Germering – Die Veranstalter hatten das große Interesse bereits erahnt. Ein ähnlicher Vortrag über Unterpfaffenhofen zog die Menschen in Massen an. Deshalb hatte man den relativ großen Lena-Christ-Saal in der Stadthalle gebucht. Doch selbst der platzte aus allen Nähten. Rund ein Viertel der etwa 150 Besucher verfolgte den zweistündigen Vortrag im Stehen. „Ich bin sehr erfreut über das Interesse an der jüngeren Geschichte Germerings“, sagte Ludwig von Meyer, Vorsitzender des Fördervereins Stadtmuseum. Doch auch er war überrascht von dem Andrang. Daher kündigte er, noch bevor das erste Wort des Vortrages gefallen war, eine Wiederholung an. „Das wird wohl im Frühjahr 2019 stattfinden“, so von Meyer.

Beim Streifzug durch das Altdorf übernahm der Vorsitzende des Fördervereins für Heimatpflege Unterpfaffenhofen-Germering, Friedrich Drexler, den Teil für die Augsburger- und Schmiedstraße. Manfred Spachtholz beschrieb die Dorfstraße und Germerings Stadtarchivar Marcus Guckenbiehl gewährte einen Einblick in die Geschichte der Dorfkirche St. Martin.

Dass man die Entwicklung des früheren Germering, das 1852 von Starnberg in das königliche Bezirksamt Bruck kam, so anschaulich verfolgen kann, ist vor allem dem 1970 verstorbenen Fotografen Georg Walch zu verdanken. Der lichtete etwa zwischen 1930 und 1940 alle Straßen des Altdorfs ab. So entstanden auch Fotos, die nicht nur Gebäude und Wege zeigen. Mit einem Schmunzeln präsentierte Drexler ein Dokument, das einen Melkkurs der Milchgenossenschaft zeigt. „Mit Frauen und Männern zusammen“, erklärt Drexler.

Auch den Hartlwirt in der Dorfstraße 52 griff der Vortrag auf. Dabei zeigte sich gut, wie aufmerksam die Besucher, unter denen sich kaum jüngere befanden, den Vortrag verfolgten – auch die, die stehen mussten. „Nicht weit vom Bahnhof weg“, hatte sich das frühere Ausflugslokal angepriesen. Gelächter im Saal, Drexler reagierte darauf: „Nah ist eben relativ.“

Dass der Lauf der Zeit optische Veränderungen auf den Höfen mit sich brachte, wurde ebenfalls ersichtlich. Viele sind um 1650 erstmals erwähnt. Doch an manchen Gebäuden nagte der Zahn der Geschichte kaum. Der Hof des Schustermartl, 1842 abgebrannt und gleich wieder aufgebaut, gilt als das älteste noch stehenden Haus in Alt-Germering.

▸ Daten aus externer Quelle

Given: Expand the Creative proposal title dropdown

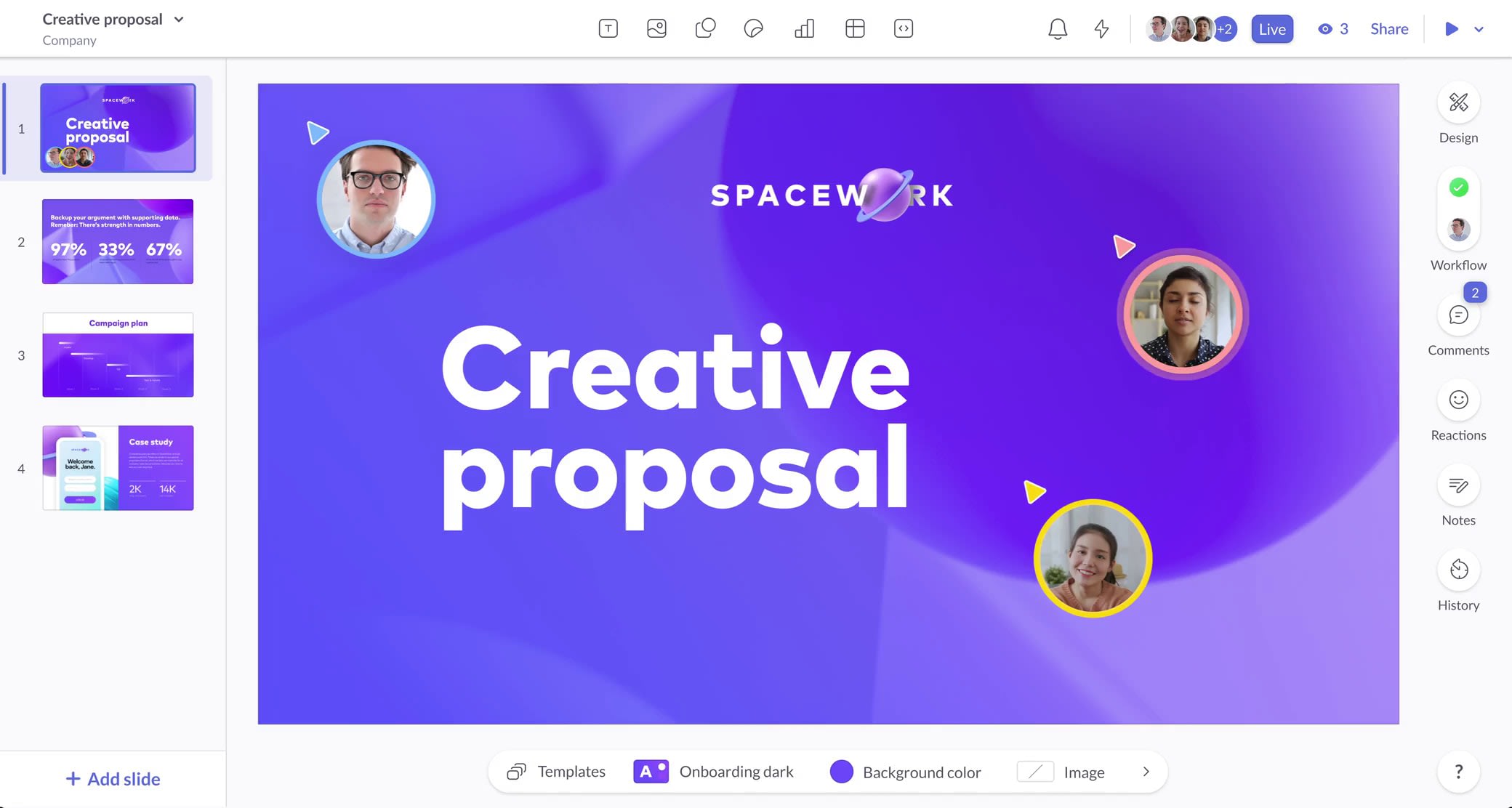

Doch neben den vielen Details über die Höfe, ihre Entwicklungen und die familären Verbindungen, streuten die Referenten immer wieder kleine Meilensteine in der Entwicklung Germerings ein. So erfuhren die Besucher, dass 1898 Telegrafenmasten Einzug in die Augsburger Straße hielten. Dies ergänzte Stadtarchivar Guckenbiehl mit der Entwicklung von St. Martin. „Die Kirche war bei aller Entwicklung und baulichen Veränderung stets das zentrale Gebäude des Dorfes.“ Der Stadtarchivar beschrieb an dieser Stelle ebenfalls die Marquardtkapelle – ein ehemaliges Beinhaus, das 1776 für kirchliche Zwecke umgebaut worden war.